(Records supplied Opens)

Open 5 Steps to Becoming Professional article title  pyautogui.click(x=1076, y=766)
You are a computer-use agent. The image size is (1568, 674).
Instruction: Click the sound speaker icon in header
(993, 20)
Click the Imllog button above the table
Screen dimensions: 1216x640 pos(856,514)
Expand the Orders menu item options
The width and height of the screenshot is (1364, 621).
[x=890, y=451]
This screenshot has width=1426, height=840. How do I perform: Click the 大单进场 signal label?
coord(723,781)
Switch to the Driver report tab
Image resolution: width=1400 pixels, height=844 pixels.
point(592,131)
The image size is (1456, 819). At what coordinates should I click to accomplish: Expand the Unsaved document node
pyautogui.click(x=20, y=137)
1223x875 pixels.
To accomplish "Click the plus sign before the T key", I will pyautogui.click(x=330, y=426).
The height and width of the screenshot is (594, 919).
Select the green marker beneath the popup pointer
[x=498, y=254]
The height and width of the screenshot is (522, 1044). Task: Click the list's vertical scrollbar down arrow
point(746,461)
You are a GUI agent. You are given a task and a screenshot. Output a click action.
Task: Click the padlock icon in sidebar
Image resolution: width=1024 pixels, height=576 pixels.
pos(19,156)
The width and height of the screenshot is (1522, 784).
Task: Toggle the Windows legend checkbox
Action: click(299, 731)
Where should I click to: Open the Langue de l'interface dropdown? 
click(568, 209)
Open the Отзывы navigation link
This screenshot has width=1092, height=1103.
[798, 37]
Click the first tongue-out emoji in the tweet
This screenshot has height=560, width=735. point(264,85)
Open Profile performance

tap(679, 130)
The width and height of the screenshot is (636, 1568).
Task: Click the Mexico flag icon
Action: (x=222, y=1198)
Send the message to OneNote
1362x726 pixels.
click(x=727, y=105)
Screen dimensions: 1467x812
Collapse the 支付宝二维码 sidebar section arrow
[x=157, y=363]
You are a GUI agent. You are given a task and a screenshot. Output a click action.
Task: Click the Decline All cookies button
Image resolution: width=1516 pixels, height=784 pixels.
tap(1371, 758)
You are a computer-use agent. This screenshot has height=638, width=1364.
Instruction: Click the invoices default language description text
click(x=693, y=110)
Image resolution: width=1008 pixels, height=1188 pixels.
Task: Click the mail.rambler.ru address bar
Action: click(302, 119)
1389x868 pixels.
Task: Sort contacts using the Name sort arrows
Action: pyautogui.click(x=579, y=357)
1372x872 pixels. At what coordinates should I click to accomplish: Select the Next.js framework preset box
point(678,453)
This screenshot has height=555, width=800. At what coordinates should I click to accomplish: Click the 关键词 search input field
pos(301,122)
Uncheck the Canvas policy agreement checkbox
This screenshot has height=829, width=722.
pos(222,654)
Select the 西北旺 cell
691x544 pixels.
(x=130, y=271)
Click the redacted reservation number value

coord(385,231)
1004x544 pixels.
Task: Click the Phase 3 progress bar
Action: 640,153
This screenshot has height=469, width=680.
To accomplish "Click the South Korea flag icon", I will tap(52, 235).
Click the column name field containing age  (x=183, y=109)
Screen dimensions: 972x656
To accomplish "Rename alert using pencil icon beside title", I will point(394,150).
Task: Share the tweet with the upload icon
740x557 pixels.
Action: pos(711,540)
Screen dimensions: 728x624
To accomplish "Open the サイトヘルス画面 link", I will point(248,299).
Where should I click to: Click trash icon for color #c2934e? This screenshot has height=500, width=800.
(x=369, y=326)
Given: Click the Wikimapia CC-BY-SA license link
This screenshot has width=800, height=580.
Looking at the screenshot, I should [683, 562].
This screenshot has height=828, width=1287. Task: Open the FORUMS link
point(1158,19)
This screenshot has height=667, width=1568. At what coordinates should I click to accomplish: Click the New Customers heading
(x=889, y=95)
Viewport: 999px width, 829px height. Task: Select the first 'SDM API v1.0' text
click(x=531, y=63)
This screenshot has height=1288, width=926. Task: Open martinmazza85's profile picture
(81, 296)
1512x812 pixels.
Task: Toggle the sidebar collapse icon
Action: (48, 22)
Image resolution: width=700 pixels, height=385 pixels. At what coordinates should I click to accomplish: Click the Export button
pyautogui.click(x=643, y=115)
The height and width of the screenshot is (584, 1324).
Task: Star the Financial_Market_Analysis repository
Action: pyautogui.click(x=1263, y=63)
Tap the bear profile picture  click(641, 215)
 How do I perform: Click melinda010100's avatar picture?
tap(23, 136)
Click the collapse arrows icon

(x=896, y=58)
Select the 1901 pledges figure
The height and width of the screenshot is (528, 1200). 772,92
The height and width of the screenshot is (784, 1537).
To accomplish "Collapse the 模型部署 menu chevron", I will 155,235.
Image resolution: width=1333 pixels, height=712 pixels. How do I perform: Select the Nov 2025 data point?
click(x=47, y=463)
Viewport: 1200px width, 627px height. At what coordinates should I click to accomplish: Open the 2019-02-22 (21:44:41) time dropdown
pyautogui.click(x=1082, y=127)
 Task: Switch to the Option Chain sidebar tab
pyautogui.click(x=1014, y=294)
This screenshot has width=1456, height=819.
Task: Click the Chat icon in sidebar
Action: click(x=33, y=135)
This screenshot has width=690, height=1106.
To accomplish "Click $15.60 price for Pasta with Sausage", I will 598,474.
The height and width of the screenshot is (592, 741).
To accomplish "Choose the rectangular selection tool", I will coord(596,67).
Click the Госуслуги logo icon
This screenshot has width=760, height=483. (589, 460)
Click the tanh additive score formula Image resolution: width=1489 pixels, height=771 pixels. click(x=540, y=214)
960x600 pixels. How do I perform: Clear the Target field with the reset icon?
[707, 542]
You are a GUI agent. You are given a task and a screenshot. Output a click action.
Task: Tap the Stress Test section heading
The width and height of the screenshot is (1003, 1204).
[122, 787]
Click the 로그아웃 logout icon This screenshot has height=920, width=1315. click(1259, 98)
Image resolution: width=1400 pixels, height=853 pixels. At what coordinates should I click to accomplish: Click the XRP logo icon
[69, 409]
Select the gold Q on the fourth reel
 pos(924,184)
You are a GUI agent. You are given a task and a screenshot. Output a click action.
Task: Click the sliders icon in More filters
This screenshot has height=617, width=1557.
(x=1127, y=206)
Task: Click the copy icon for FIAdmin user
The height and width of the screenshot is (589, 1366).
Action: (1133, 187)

(Records supplied Closes)

• **About this exercise**
Take every line of the material that contains the word "menu", and copy it.

• **Answer for the task**
Expand the Orders menu item options
To accomplish "Collapse the 模型部署 menu chevron", I will 155,235.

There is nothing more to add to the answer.